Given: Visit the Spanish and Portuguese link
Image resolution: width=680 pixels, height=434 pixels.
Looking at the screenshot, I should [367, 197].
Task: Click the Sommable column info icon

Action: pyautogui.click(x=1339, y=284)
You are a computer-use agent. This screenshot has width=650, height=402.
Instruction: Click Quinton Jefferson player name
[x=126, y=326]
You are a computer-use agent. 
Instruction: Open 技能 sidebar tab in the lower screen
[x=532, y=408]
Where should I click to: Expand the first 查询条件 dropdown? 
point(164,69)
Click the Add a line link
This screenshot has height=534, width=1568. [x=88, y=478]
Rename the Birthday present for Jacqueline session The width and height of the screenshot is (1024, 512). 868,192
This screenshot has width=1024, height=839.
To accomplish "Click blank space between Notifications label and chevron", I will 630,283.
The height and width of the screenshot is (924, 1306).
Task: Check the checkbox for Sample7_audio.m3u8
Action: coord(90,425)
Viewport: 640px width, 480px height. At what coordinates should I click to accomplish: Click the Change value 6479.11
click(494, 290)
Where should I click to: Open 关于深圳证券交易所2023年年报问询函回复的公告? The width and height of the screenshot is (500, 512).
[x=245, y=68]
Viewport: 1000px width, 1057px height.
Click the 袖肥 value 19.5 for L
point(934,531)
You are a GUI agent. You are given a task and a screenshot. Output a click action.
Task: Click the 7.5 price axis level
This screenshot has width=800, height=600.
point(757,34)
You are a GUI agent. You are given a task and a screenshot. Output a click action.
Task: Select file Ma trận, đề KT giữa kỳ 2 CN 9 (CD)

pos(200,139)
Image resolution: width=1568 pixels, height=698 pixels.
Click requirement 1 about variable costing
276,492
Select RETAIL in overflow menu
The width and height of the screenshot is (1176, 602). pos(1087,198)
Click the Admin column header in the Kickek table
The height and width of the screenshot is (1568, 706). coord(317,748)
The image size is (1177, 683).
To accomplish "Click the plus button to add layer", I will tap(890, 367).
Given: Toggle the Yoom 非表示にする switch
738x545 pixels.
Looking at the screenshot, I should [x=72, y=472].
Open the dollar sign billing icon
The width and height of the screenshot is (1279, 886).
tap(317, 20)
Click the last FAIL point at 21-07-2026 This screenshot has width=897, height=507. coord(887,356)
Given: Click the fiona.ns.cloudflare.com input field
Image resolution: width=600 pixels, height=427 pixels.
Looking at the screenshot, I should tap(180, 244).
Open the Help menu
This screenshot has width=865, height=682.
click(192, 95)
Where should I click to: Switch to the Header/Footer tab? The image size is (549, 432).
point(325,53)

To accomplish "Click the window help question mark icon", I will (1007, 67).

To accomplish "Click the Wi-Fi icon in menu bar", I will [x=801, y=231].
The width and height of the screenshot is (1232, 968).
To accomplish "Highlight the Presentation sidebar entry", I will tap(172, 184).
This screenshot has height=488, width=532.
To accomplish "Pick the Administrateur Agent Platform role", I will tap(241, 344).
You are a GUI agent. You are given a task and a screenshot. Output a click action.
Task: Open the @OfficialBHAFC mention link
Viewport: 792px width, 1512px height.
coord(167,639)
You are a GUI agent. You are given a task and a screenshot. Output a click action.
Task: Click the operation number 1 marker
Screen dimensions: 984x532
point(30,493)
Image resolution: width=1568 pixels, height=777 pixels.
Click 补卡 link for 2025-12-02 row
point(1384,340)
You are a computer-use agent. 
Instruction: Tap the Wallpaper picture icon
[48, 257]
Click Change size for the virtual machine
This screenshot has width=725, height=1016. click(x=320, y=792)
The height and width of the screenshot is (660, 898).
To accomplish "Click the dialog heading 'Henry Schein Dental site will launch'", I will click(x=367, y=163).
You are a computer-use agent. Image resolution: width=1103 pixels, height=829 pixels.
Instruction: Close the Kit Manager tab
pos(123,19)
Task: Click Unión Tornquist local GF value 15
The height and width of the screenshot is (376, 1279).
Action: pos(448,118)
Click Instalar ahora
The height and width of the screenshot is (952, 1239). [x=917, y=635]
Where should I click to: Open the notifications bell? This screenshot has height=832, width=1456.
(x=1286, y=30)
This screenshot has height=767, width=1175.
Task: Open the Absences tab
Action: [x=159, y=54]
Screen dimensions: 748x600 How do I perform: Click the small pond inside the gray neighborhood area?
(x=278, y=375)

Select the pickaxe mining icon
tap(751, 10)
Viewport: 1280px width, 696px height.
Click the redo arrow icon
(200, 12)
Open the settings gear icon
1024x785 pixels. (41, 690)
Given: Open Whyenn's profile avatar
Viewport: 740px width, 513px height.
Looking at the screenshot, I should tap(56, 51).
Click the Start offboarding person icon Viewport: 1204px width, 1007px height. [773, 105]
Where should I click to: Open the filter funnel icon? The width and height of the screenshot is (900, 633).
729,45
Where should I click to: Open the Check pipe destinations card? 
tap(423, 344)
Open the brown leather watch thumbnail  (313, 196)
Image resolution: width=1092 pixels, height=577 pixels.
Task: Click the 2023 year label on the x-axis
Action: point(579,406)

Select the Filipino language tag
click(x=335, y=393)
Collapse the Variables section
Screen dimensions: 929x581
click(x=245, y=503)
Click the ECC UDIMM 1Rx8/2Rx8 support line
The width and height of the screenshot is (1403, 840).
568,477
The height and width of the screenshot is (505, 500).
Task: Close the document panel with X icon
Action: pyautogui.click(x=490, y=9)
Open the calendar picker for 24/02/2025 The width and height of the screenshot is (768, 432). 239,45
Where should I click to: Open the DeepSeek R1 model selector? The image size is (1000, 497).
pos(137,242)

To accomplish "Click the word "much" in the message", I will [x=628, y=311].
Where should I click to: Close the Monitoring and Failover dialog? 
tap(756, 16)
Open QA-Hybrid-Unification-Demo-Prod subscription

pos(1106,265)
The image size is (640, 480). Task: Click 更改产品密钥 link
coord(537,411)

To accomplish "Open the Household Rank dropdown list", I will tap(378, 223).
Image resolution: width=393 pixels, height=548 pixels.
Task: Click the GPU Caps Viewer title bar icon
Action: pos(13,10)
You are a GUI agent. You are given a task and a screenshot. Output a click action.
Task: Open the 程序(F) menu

TASK ITEM
Reproduce the listing above exactly, in its entirety.

EXERCISE SOLUTION
Given: Visit the Spanish and Portuguese link
Image resolution: width=680 pixels, height=434 pixels.
Looking at the screenshot, I should [367, 197].
Task: Click the Sommable column info icon

Action: pyautogui.click(x=1339, y=284)
You are a computer-use agent. This screenshot has width=650, height=402.
Instruction: Click Quinton Jefferson player name
[x=126, y=326]
You are a computer-use agent. 
Instruction: Open 技能 sidebar tab in the lower screen
[x=532, y=408]
Where should I click to: Expand the first 查询条件 dropdown? 
point(164,69)
Click the Add a line link
This screenshot has height=534, width=1568. [x=88, y=478]
Rename the Birthday present for Jacqueline session The width and height of the screenshot is (1024, 512). 868,192
This screenshot has width=1024, height=839.
To accomplish "Click blank space between Notifications label and chevron", I will 630,283.
The height and width of the screenshot is (924, 1306).
Task: Check the checkbox for Sample7_audio.m3u8
Action: coord(90,425)
Viewport: 640px width, 480px height. At what coordinates should I click to accomplish: Click the Change value 6479.11
click(494, 290)
Where should I click to: Open 关于深圳证券交易所2023年年报问询函回复的公告? The width and height of the screenshot is (500, 512).
[x=245, y=68]
Viewport: 1000px width, 1057px height.
Click the 袖肥 value 19.5 for L
point(934,531)
You are a GUI agent. You are given a task and a screenshot. Output a click action.
Task: Click the 7.5 price axis level
This screenshot has width=800, height=600.
point(757,34)
You are a GUI agent. You are given a task and a screenshot. Output a click action.
Task: Select file Ma trận, đề KT giữa kỳ 2 CN 9 (CD)

pos(200,139)
Image resolution: width=1568 pixels, height=698 pixels.
Click requirement 1 about variable costing
276,492
Select RETAIL in overflow menu
The width and height of the screenshot is (1176, 602). pos(1087,198)
Click the Admin column header in the Kickek table
The height and width of the screenshot is (1568, 706). coord(317,748)
The image size is (1177, 683).
To accomplish "Click the plus button to add layer", I will tap(890, 367).
Given: Toggle the Yoom 非表示にする switch
738x545 pixels.
Looking at the screenshot, I should [x=72, y=472].
Open the dollar sign billing icon
The width and height of the screenshot is (1279, 886).
tap(317, 20)
Click the last FAIL point at 21-07-2026 This screenshot has width=897, height=507. coord(887,356)
Given: Click the fiona.ns.cloudflare.com input field
Image resolution: width=600 pixels, height=427 pixels.
Looking at the screenshot, I should tap(180, 244).
Open the Help menu
This screenshot has width=865, height=682.
click(192, 95)
Where should I click to: Switch to the Header/Footer tab? The image size is (549, 432).
point(325,53)

To accomplish "Click the window help question mark icon", I will (1007, 67).

To accomplish "Click the Wi-Fi icon in menu bar", I will [x=801, y=231].
The width and height of the screenshot is (1232, 968).
To accomplish "Highlight the Presentation sidebar entry", I will tap(172, 184).
This screenshot has height=488, width=532.
To accomplish "Pick the Administrateur Agent Platform role", I will tap(241, 344).
You are a GUI agent. You are given a task and a screenshot. Output a click action.
Task: Open the @OfficialBHAFC mention link
Viewport: 792px width, 1512px height.
coord(167,639)
You are a GUI agent. You are given a task and a screenshot. Output a click action.
Task: Click the operation number 1 marker
Screen dimensions: 984x532
point(30,493)
Image resolution: width=1568 pixels, height=777 pixels.
Click 补卡 link for 2025-12-02 row
point(1384,340)
You are a computer-use agent. 
Instruction: Tap the Wallpaper picture icon
[48, 257]
Click Change size for the virtual machine
This screenshot has width=725, height=1016. click(x=320, y=792)
The height and width of the screenshot is (660, 898).
To accomplish "Click the dialog heading 'Henry Schein Dental site will launch'", I will click(x=367, y=163).
You are a computer-use agent. Image resolution: width=1103 pixels, height=829 pixels.
Instruction: Close the Kit Manager tab
pos(123,19)
Task: Click Unión Tornquist local GF value 15
The height and width of the screenshot is (376, 1279).
Action: pos(448,118)
Click Instalar ahora
The height and width of the screenshot is (952, 1239). [x=917, y=635]
Where should I click to: Open the notifications bell? This screenshot has height=832, width=1456.
(x=1286, y=30)
This screenshot has height=767, width=1175.
Task: Open the Absences tab
Action: [x=159, y=54]
Screen dimensions: 748x600 How do I perform: Click the small pond inside the gray neighborhood area?
(x=278, y=375)

Select the pickaxe mining icon
tap(751, 10)
Viewport: 1280px width, 696px height.
Click the redo arrow icon
(200, 12)
Open the settings gear icon
1024x785 pixels. (41, 690)
Given: Open Whyenn's profile avatar
Viewport: 740px width, 513px height.
Looking at the screenshot, I should tap(56, 51).
Click the Start offboarding person icon Viewport: 1204px width, 1007px height. [773, 105]
Where should I click to: Open the filter funnel icon? The width and height of the screenshot is (900, 633).
729,45
Where should I click to: Open the Check pipe destinations card? 
tap(423, 344)
Open the brown leather watch thumbnail  (313, 196)
Image resolution: width=1092 pixels, height=577 pixels.
Task: Click the 2023 year label on the x-axis
Action: point(579,406)

Select the Filipino language tag
click(x=335, y=393)
Collapse the Variables section
Screen dimensions: 929x581
click(x=245, y=503)
Click the ECC UDIMM 1Rx8/2Rx8 support line
The width and height of the screenshot is (1403, 840).
568,477
The height and width of the screenshot is (505, 500).
Task: Close the document panel with X icon
Action: pyautogui.click(x=490, y=9)
Open the calendar picker for 24/02/2025 The width and height of the screenshot is (768, 432). 239,45
Where should I click to: Open the DeepSeek R1 model selector? The image size is (1000, 497).
pos(137,242)

To accomplish "Click the word "much" in the message", I will [x=628, y=311].
Where should I click to: Close the Monitoring and Failover dialog? 
tap(756, 16)
Open QA-Hybrid-Unification-Demo-Prod subscription

pos(1106,265)
The image size is (640, 480). Task: Click 更改产品密钥 link
coord(537,411)

To accomplish "Open the Household Rank dropdown list", I will tap(378, 223).
Image resolution: width=393 pixels, height=548 pixels.
Task: Click the GPU Caps Viewer title bar icon
Action: pos(13,10)
You are a GUI agent. You are given a task and a screenshot. Output a click action.
Task: Open the 程序(F) menu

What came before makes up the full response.